Perubahan paling nyata terlihat pada perempuan anggota SILC; Maria Dalu Werang, pemilik aset terbesar dengan tabungan Rp10.094.000, berhasil membangun tabungannya melalui usaha kopra, arang, dan penjualan ayam. Tabungan tersebut dipersiapkan sebagai jaminan masa tua bersama suaminya. Katarina Gunu Werang, dengan aset Rp6.142.000, memanfaatkan pinjaman untuk membiayai pendidikan anaknya di perguruan tinggi. Sementara Aleksia Bota Kuman berhasil menghimpun aset sebesar Rp6.120.000, mencerminkan konsistensi perempuan dalam membangun ketahanan ekonomi keluarga melalui budaya menabung.

Perempuan juga menjadi pengguna utama pembiayaan produktif. Tiga peminjam terbesar adalah Sidalia Reme dan Maria Regina A. Bayun yang masing-masing memperoleh pinjaman sebesar Rp6.500.000, serta Maria Agustina Pera Dobe sebesar Rp6.000.000. Dana tersebut dimanfaatkan untuk mengembangkan usaha, memperbaiki kondisi ekonomi keluarga, dan memenuhi kebutuhan penting, sehingga perempuan semakin berperan sebagai pengambil keputusan dalam pengelolaan keuangan rumah tangga.
Selain membangun kekuatan ekonomi, SILC Perkarin juga memperkuat solidaritas sosial. Kelompok ini berhasil menghimpun Dana Sosial sebesar Rp3.700.000 yang digunakan untuk membantu anggota yang mengalami kedukaan maupun sakit. Hingga akhir periode kedua, dana sosial yang masih tersisa sebesar Rp795.000, menjadi bukti semangat gotong royong tumbuh seiring meningkatnya kemandirian ekonomi anggota.

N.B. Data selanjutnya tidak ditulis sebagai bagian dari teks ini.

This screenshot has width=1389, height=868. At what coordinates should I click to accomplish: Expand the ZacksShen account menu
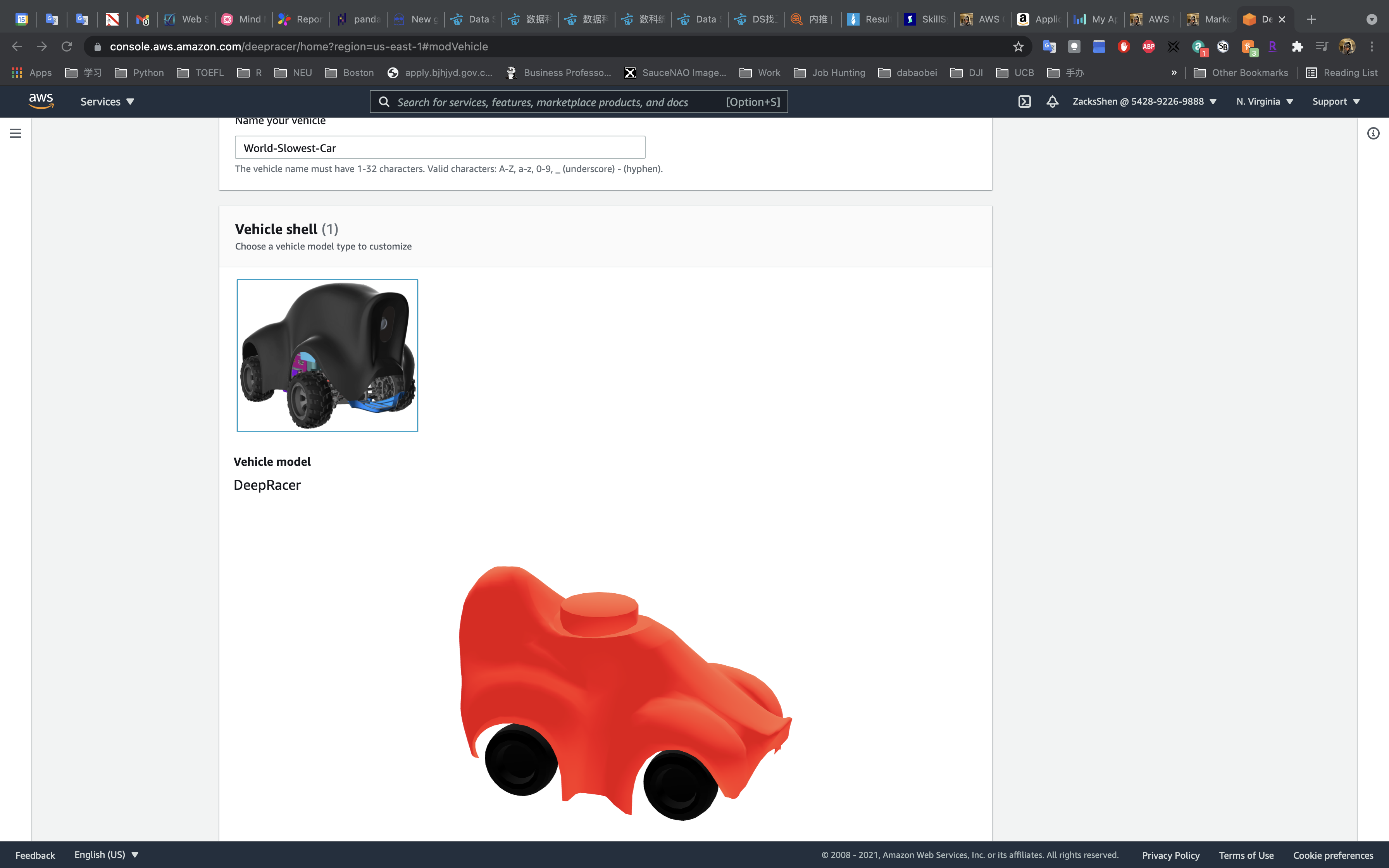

Pengalaman SILC Perkarin menunjukkan transisi energi yang adil bukan hanya tentang pemanfaatan energi terbarukan, tetapi juga tentang memperkuat kepemimpinan perempuan. Ketika perempuan memiliki akses terhadap sumber daya ekonomi, mampu mengelola aset, memanfaatkan pembiayaan secara produktif, dan mengambil keputusan bagi keluarganya, mereka menjadi motor penggerak perubahan. Dari ruang-ruang pertemuan sederhana di Desa Homa, perempuan membuktikan ketahanan ekonomi keluarga adalah fondasi penting menuju transisi energi yang inklusif, berkeadilan, dan berkelanjutan.